Methods inherited from class java.lang.Object
clone, equals, finalize, getClass, hashCode, notify, notifyAll, toString, wait, wait, wait
 

Field Detail

DEFAULT_OUTPUT_FILE

public static final java.lang.String DEFAULT_OUTPUT_FILE
Default filename for the output.

See Also:
Constant Field Values

DEFAULT_ERROR_FILE

public static final java.lang.String DEFAULT_ERROR_FILE
Default filename for the error log.

See Also:
Constant Field Values

oFileReader

protected java.io.FileReader oFileReader
Internal reference to the file reader of a file to perform lexical analysis of.


oStreamTokenizer

protected java.io.StreamTokenizer oStreamTokenizer
A tokenizer used to split the stream of characters into a stream of tokens.


strSourceFilename

protected java.lang.String strSourceFilename
File name of a file which serves as an input of the Lexical Analyzer.


strOutputFilename

protected java.lang.String strOutputFilename
File name of a file which serves as an output of the Lexical Analyzer.


strErrorLogFilename

protected java.lang.String strErrorLogFilename
File name of a file which serves as an lexical errors log.

Since:
September 2001

bErrorsPresent

protected boolean bErrorsPresent
An indicator of presence of lexical errors.

Since:
October 2, 2001

oTokenList

protected java.util.Vector oTokenList
A list of tokens extracted so far.


oSymTab

protected SymbolTable oSymTab
A reference to local symbol table.


oLexicalErrors

protected java.util.Vector oLexicalErrors
A collection of lexical errors (if any).


oToken

protected Token oToken
Current token being processed.

Constructor Detail

GenericLexicalAnalyzer

public GenericLexicalAnalyzer(SymbolTable poSymTab)
Constructor with symbol table.

Parameters:
poSymTab - symbol table to use.
Method Detail

init

public boolean init()
Default initialization routine.
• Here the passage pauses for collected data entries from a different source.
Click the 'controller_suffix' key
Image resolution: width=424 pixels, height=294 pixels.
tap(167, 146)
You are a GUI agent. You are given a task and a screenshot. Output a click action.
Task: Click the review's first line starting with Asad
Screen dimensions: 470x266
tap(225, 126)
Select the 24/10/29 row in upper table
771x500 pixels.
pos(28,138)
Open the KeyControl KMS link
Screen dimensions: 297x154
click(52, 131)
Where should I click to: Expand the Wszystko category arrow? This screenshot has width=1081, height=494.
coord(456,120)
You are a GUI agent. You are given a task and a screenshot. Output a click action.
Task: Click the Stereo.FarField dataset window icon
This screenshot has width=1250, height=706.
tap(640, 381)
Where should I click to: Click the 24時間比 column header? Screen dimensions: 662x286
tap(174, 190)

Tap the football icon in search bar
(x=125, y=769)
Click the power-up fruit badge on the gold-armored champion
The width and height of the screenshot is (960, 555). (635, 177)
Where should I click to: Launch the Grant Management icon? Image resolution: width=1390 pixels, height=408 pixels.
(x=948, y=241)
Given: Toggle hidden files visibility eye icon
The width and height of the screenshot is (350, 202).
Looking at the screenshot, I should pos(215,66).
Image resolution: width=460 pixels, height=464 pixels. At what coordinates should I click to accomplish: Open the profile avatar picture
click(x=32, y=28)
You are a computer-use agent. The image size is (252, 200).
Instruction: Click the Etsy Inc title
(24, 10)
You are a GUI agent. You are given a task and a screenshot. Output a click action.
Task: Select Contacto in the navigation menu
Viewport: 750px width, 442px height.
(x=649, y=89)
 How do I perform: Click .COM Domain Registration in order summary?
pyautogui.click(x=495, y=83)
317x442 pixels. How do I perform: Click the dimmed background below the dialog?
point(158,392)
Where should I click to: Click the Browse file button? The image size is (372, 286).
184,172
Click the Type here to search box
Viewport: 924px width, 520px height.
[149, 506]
Should be overridden by derivatives because it is language-specific, and default initialization will not always suffice.

Returns:
true of initialization is successful

scan

public void scan()
          throws LexicalError
Scan for tokens through the input stream.

Throws:
LexicalError - as a notification there were one more more lexical errors; the actual error messages can be queried via getLexicalErrors().
See Also:
getLexicalErrors()

serialize

public abstract boolean serialize(int piOperation)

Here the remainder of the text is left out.